Le han regalado una misa al punto de la mañana. Ha hecho las ofrendas. Le han regalado unos hermososos pendientes, un centro de flores, fresca colonia para su piel de papel y un collar con un colgante que mostraba cada pocos minutos ("¡las monjas se han destapado!", me decía, no sin algo de sorna); ha soplado dos veces las velas, ayudada por sus bisnietos, y ha comido un poquito de tarta de frutas y un par de bombones sin azúcar, para prevenir su diabetes. Como si hubiera ya algo que prevenir. Por la tarde la hemos rodeado su hijo, nuera, nietos y bisnietos. Espectadores de un tiempo inverso que nos mira a nosotros. El orgullo de saber que los Ornat Ornat Morcillo Lerín Jarne Vela Fontenla Torralba y Rodrigo hemos vencido a la vida ya para siempre, porque tenemos a una abuela de 100 años; que hemos sido capaces de sobrevivir en toda nuestra imperfección y de reunir a cuatro generaciones en el 5 de octubre de 2007. Mira Ali, la yaya viequica cumple 100 años. Y Eduardito y Cayetana apenas pasan de uno.

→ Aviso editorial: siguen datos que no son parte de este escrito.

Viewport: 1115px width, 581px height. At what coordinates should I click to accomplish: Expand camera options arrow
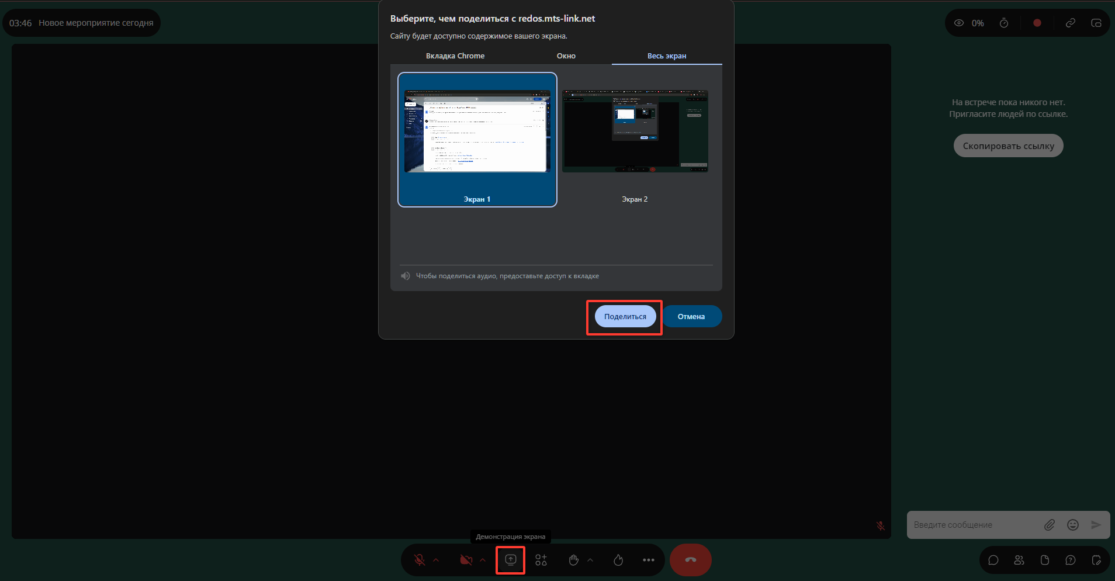(x=483, y=560)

Yaya, ¿ves cómo no éramos tan delicaditos?

12 comentarios

Laura -

olaa

mi bisa cumple 100 años y no s q reglarle



alguna idea??

Sergio -

Pienso que el nacer ya es una bendición...imaginate la luz del creador cuando deja que sus hijos cumplan 100 año.

Bendito seas mi Dios.

Mornat -

Prometo hacerlo. Un beso muy fuerte para todos vosotros.

Pilar Ramírez Robles -

Hola Dale un beso muy fuerte a tu abuela de du familia de Madrid, sus sobrinas y sobrinos Pilarin, Carlos, José Luís y Chata. Yo soy una hija de Pilarin. Un beso

Juanillo -

Entre en tu blog, buscando cosas del Iberia Sport Club, equipo al que pertenia mi abuela. Gracias a mis abuelos soy zaragocista desde que recuerdo. He leido varios de tus post y despues al ver las fotos he reconocido al periodista que sigo y admiro a traves de la prensa local. Tambien estoy contigo que PLF es de lo mas grande, sensato y entendido en la materia.
Pero esta entrada de tu abuela, me parece la mejor. Por muchos motivos. Porque la mia le falto poco para llegar a los 100 y cuando le repetia lo de llegar al siglo, me decia : Ufff ¿pa´ que?. De las ultimas cosas que le escuche, cuando me vio llegar con la camiseta de las avispas ( una de imitacion que simulaban las antiguas). Me narro con todo detalle como iba ella con sus hermanos al campo del iberia animar a los jugadores.
Solo un consejo. Anota el poema que te decia tu abuela, pues la memoria a nosotros ( somos de otra generacion) nos fallara enseguida. A mi me pasa que me olvido de los dichos que decia mis dos abuelos zaragocista ( curiosamente uno era tomate, la otra avispa).
Un saludo y gracias por compartir tu blog. Te dejo el mio, que aunque he escrito cosas sobre mi real zaragoza es un blog mas personal.
Juan

Mornat -

Hoy voy a verla de nuevo y se las daré de parte de todos en un abrazo, pero no puedo explicarle la naturaleza de esta comunidad.

Jeremy North -

Un post muy sentido y bonito.

¡Felicidades de mi parte para tu abuela!

Soni -

Enhorabuena (por el 'cumple' de tu abuela y por el entrañable post).
¡Saludos!

Mornat -

Gracias a todos.

Marlo63 -

Tener abuela de grande (de boludo grande, como decimos por allá) ya es un regalo. Quiero decir que el homenaje, quizá el ejemplo, es de ella para los demás, incluso los que no somos formalmente de la familia. El corolario perfecto sería que nos fuésemos todos los amigos y parientes, conocidos y desconocidos, esta misma noche a brindar al casco viejo. Por la abuela, por nosotros, por las cosas buenas de la vida, que son muchas. Un abrazo para todos los Ornat.

Jesús -

uNa hermosa biografía.Son muy emocionantes las fotos familiares y las celebraciones de centenarios.Recuerdos y vivencias y habilidad para escuchar y preguntar.El homenaje para una persona entragada a la vida.

Sergio -

Un beso para tu abuela. Y para toda la familia Ornat. Un texto emocionante, un texto de piel de gallina.